C'est grâce à un échange entre M.M et Mlle Drême (Jean Hilaire Drême d'Escoutet, Guillaume Eugène Drême et Louise-Victoire-Eugénie Drême, tous trois rentiers) et M. Jean Henry Lavigne (et de dame Marie Lafiteau) rentiers eux aussi, en date du 4 septembre 1829, que nous pouvons faire le tour du propriétaire :
Le bien d'Escoutet, situé dans ladite commune et canton de Tonneins, composé de maison de maître, de prêches, chais, écuries, jardins, vergers, vignes, terres labourables, prés, bois appartenances et dépendances du dit bien d'Escoutet, dites de la Touge et d'Escoutet, avec leurs édifices et bâtiments, capital de bétail, charrettes, mobiliers rustiques, semences de toutes espèces… La contenance du dit bien d'Escoutet est d'environ quarante et un hectare et quelques ares dans la commune de Varès.
Ce bien passe dans les mains de la famille Drême dont Jean-Pierre avocat au Parlement.
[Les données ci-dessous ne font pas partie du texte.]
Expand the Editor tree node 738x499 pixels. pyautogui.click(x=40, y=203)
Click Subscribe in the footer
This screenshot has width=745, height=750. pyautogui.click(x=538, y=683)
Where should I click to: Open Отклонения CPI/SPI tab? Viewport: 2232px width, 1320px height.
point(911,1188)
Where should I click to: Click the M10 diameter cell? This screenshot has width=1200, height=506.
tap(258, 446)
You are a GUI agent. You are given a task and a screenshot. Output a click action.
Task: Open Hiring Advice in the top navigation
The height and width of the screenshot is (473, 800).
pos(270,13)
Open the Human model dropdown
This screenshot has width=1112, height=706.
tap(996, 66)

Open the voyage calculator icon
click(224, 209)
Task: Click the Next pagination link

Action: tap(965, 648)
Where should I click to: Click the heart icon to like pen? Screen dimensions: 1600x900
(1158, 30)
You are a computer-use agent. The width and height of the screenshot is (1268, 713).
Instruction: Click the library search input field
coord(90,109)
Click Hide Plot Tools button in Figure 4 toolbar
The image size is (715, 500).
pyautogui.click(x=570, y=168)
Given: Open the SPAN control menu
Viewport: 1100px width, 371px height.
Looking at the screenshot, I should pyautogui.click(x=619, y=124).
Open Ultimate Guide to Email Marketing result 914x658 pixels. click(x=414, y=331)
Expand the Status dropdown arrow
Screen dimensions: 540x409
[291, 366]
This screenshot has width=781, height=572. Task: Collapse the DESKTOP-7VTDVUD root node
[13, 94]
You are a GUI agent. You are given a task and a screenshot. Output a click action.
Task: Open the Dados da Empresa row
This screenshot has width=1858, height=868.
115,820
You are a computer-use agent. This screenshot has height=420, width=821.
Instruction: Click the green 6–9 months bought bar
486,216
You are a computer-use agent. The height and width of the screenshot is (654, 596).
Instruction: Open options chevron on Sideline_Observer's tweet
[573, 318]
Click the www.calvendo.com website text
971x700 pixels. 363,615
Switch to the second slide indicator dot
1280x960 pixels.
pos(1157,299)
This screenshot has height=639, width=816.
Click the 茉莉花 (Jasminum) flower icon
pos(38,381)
En 1829, elle appartient à M. et Mme Lavigne.
Au début du XX ème en 1902, la fille de M et Mme Lavigne, sans héritier, nomme Mme Valentin, Doche et Bru légataires universels qui héritent de la maison de maître et de deux propriétés. Elle fait un legs de deux mille francs à l'Hospice de Tonneins.
C'est en 1926 que le projet d'un "Palais pour Vieillards" voit le jour.
Dans le numéro 1248-du 15 septembre 1928- de "En Avant", bulletin hebdomadaire de l'Armée du Salut, le Capitaine L. Dellebach retrace la genèse :
"… Un nouveau chaînon dans l'œuvre de l'Armée du Salut, le Commissaire assisté de la Commissaire en chef, du Secrétaire des Œuvres Sociales, inaugure "Escoutet" le palais des vieillards.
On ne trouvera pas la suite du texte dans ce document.